:: Records for this task ::
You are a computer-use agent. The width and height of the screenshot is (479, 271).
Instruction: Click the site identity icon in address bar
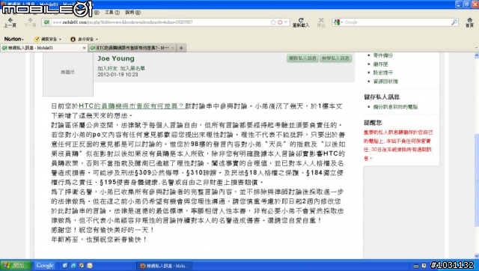point(46,22)
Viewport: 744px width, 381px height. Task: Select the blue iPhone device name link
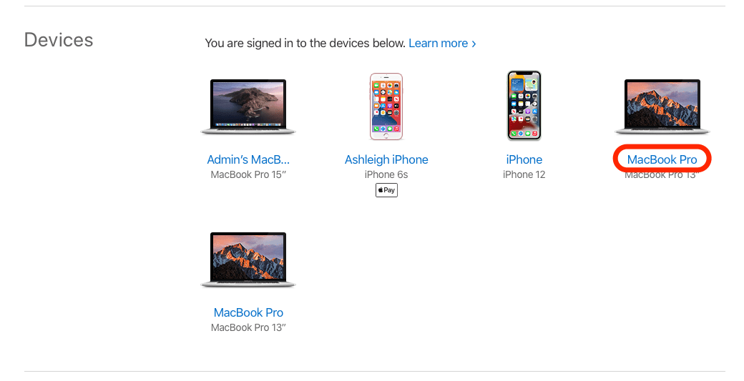tap(524, 159)
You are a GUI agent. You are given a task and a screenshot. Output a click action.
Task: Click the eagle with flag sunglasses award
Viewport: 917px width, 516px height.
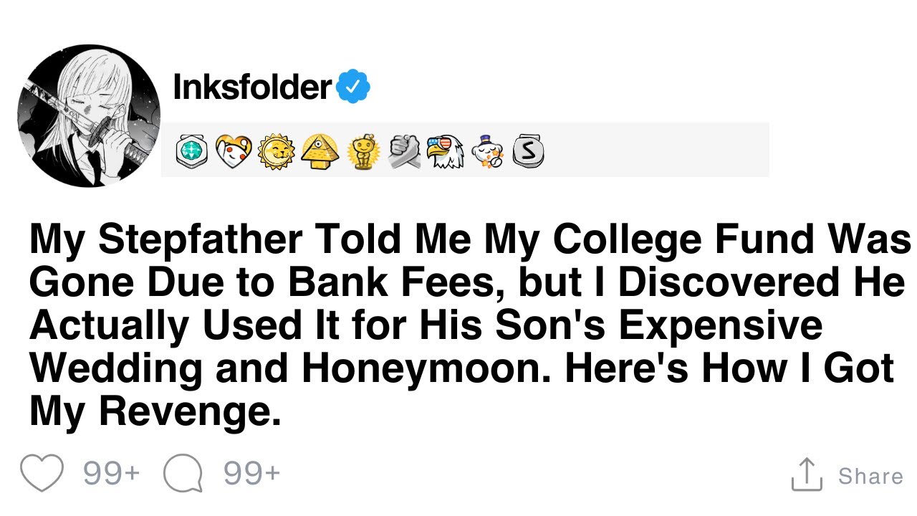pos(445,151)
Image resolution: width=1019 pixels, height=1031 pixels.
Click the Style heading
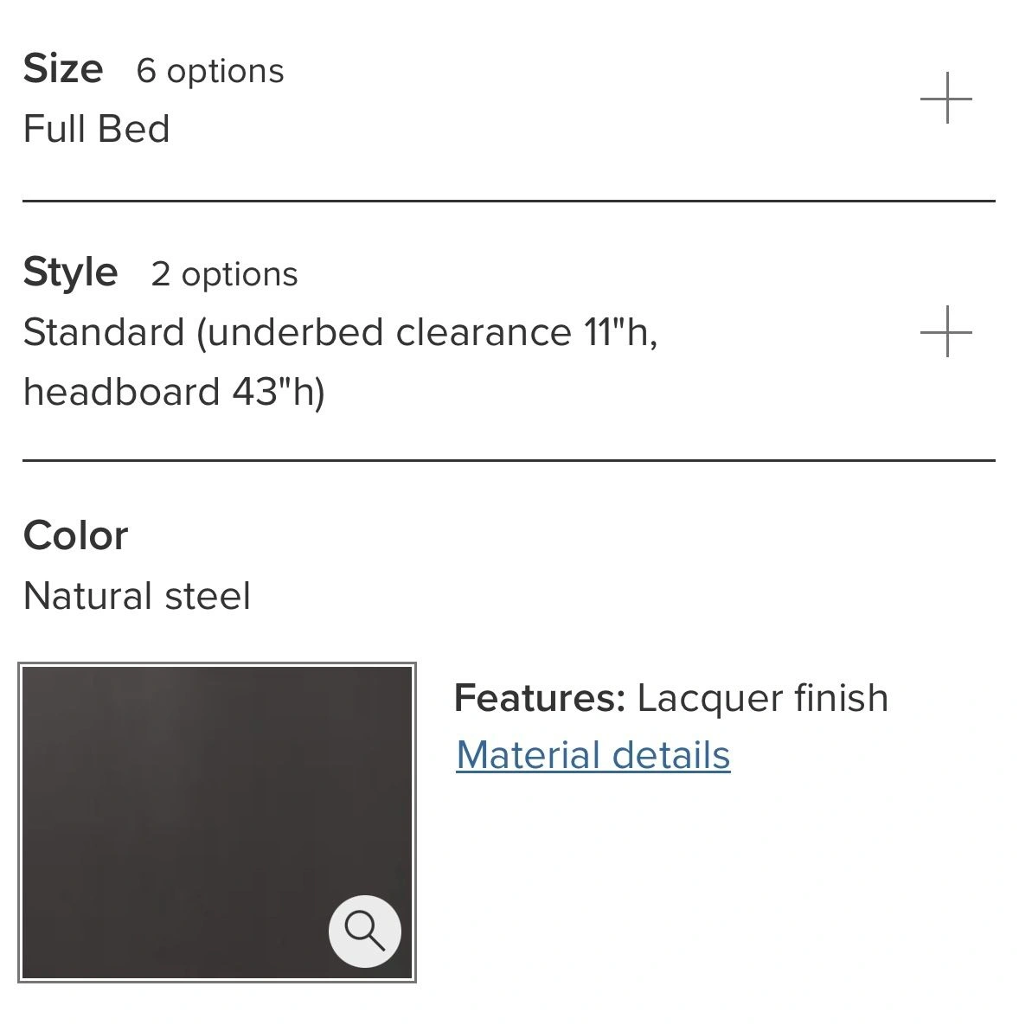[x=70, y=272]
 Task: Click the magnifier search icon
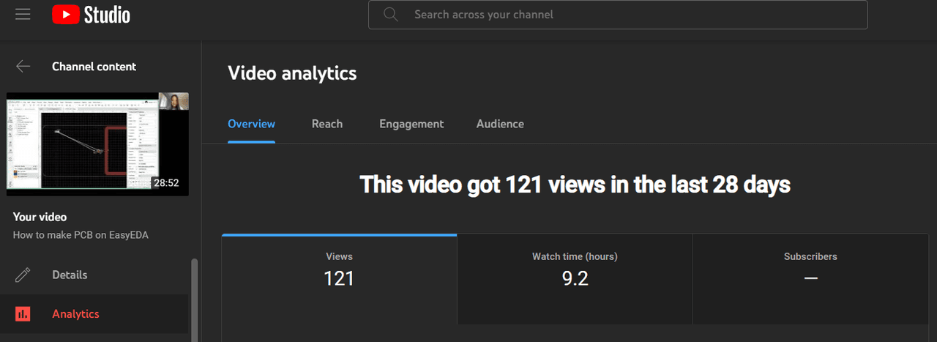391,15
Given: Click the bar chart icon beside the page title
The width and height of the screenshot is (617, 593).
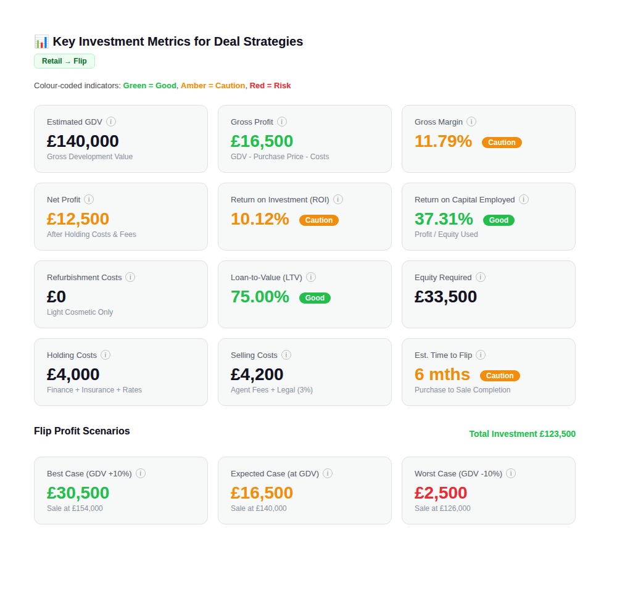Looking at the screenshot, I should [x=40, y=41].
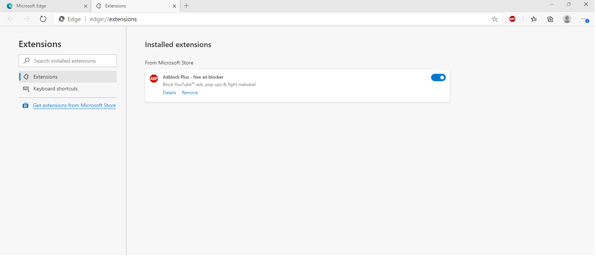
Task: Close the Extensions tab
Action: pyautogui.click(x=174, y=6)
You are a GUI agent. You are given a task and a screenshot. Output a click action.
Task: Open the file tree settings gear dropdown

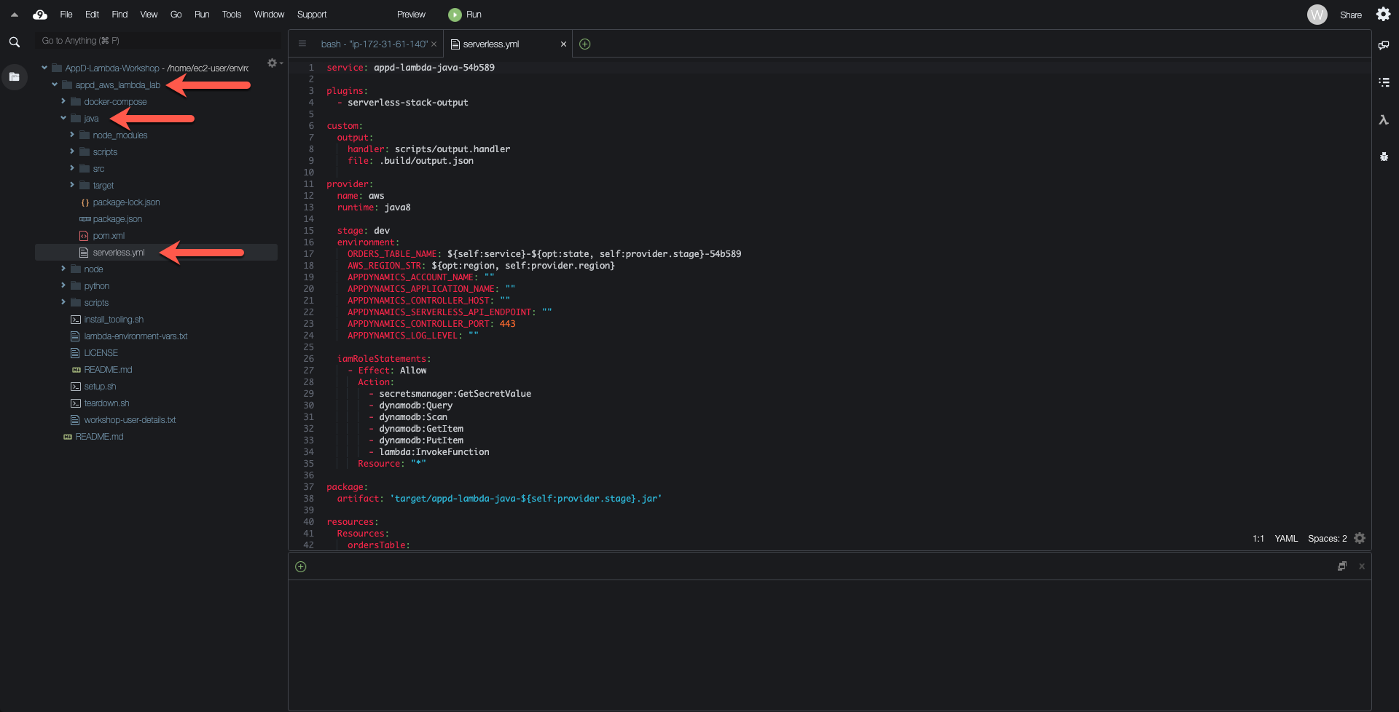click(x=273, y=63)
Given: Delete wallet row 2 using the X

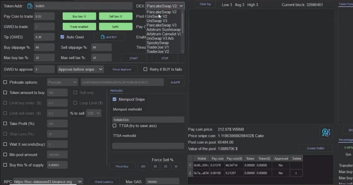Looking at the screenshot, I should [x=297, y=173].
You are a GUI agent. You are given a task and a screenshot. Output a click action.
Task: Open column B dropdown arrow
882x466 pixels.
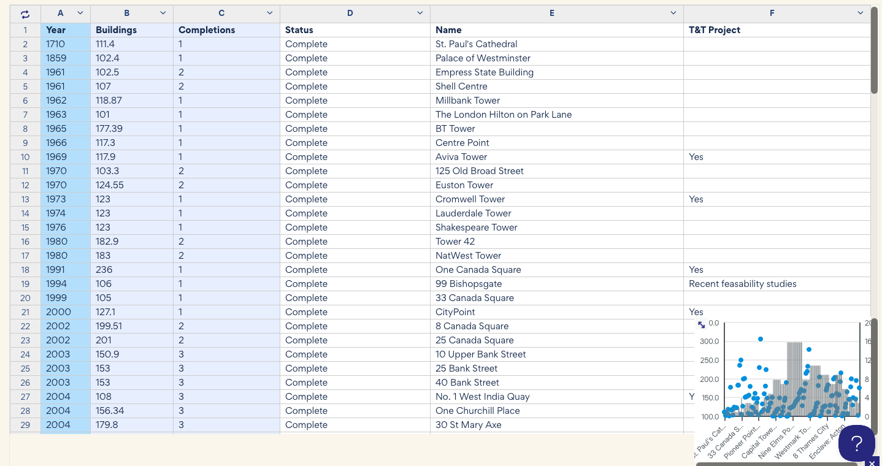pyautogui.click(x=163, y=13)
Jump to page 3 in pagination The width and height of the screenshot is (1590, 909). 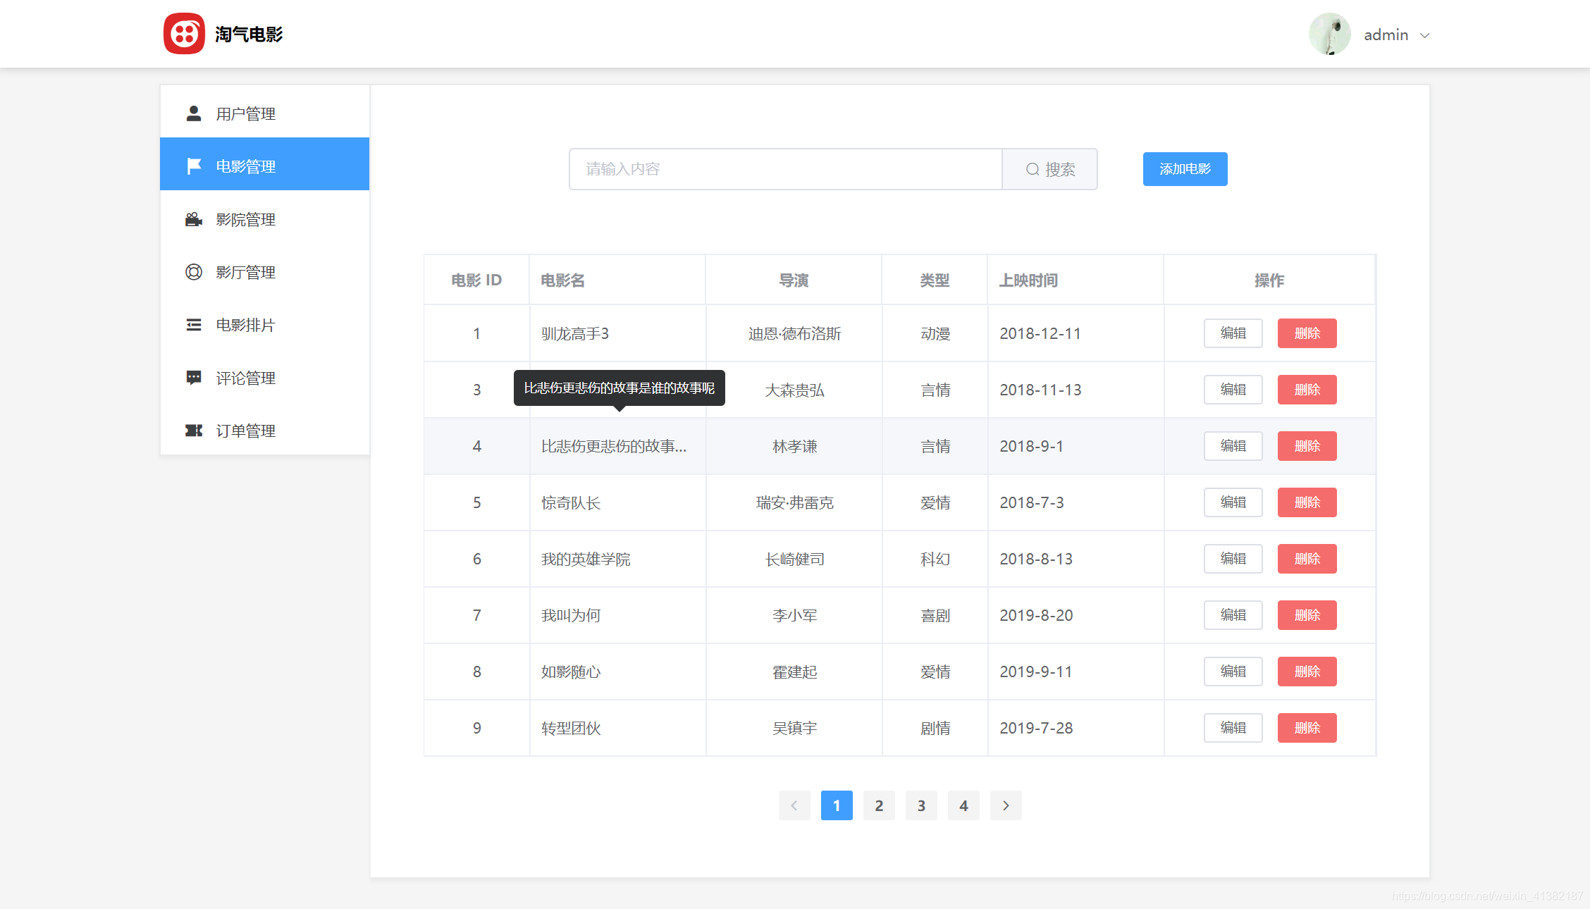(x=921, y=805)
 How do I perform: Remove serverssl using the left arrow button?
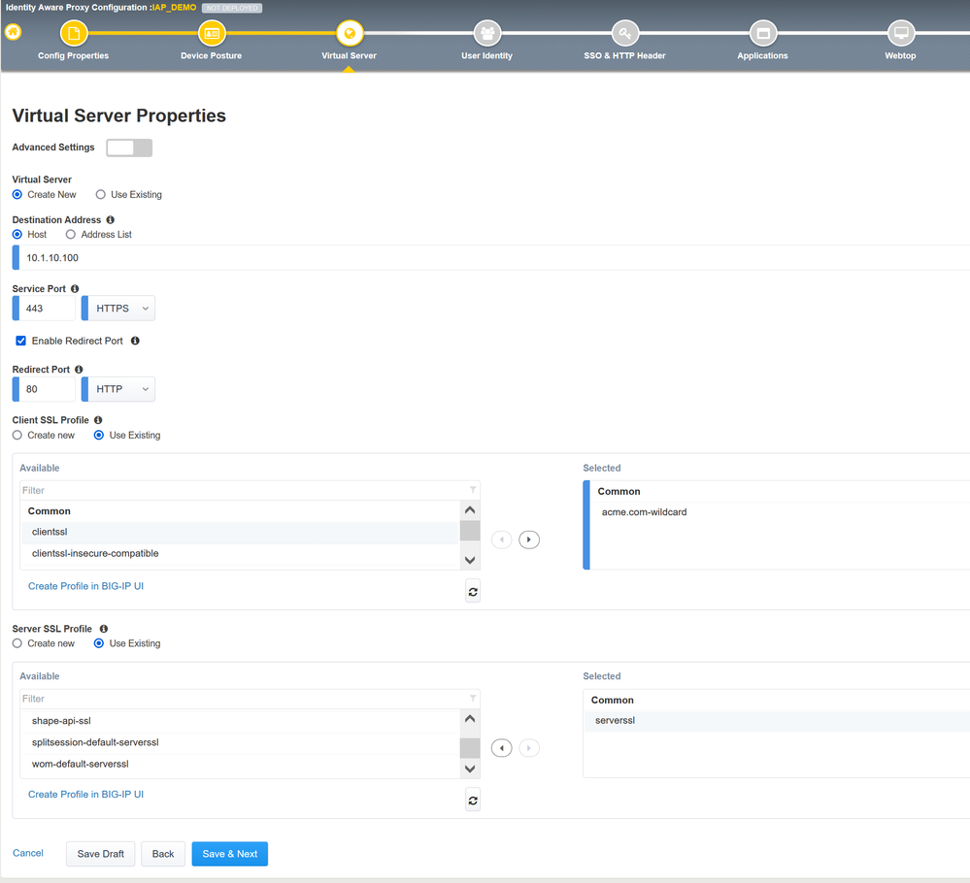coord(502,748)
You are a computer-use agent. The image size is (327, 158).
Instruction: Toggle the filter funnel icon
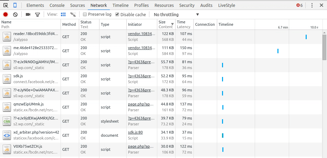point(38,14)
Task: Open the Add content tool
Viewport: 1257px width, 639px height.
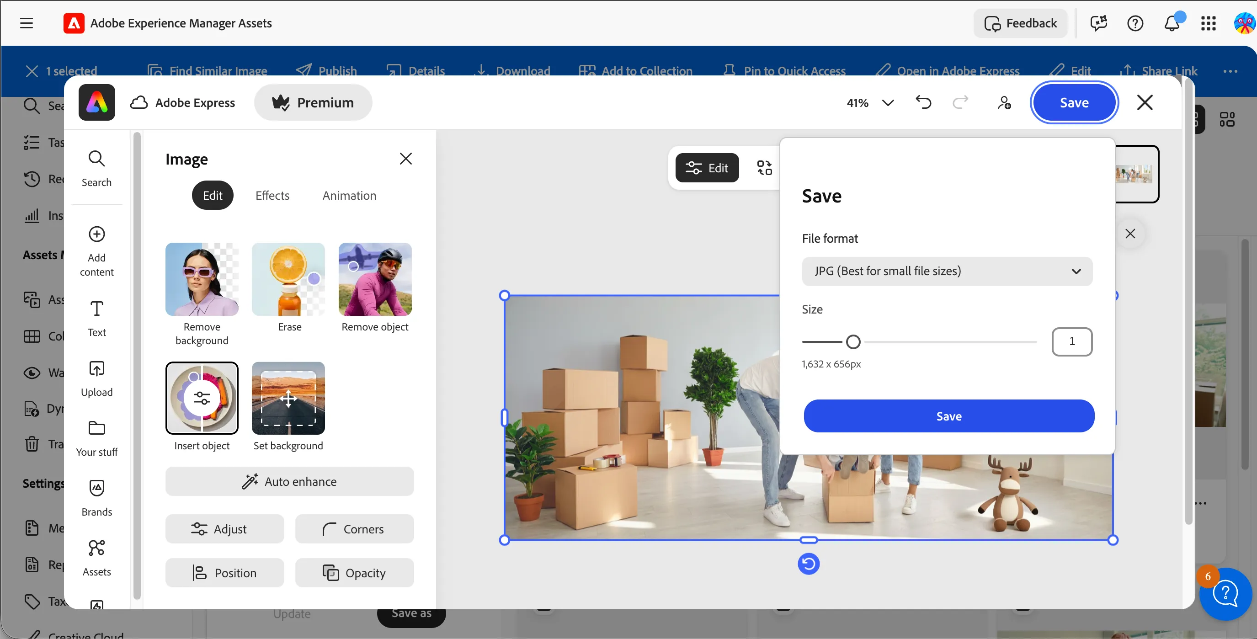Action: click(x=97, y=252)
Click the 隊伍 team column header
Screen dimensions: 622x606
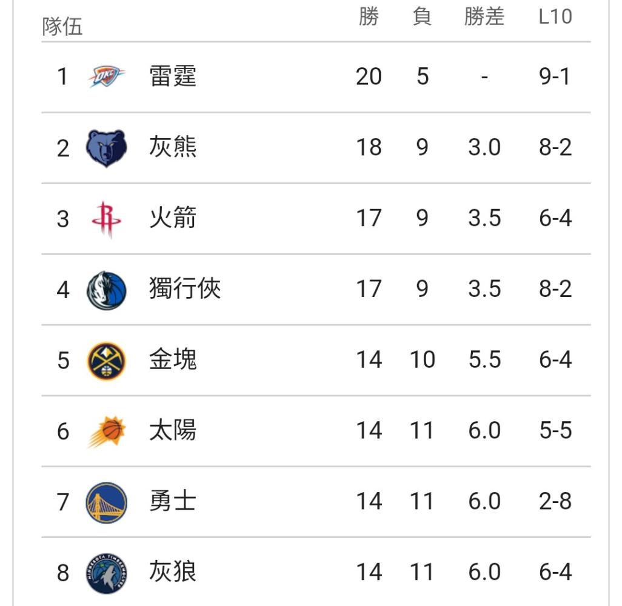tap(62, 27)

:: What you should do ::
How many lines of the material above contain the string "column"? Give only the number.

:: Correct result ::
2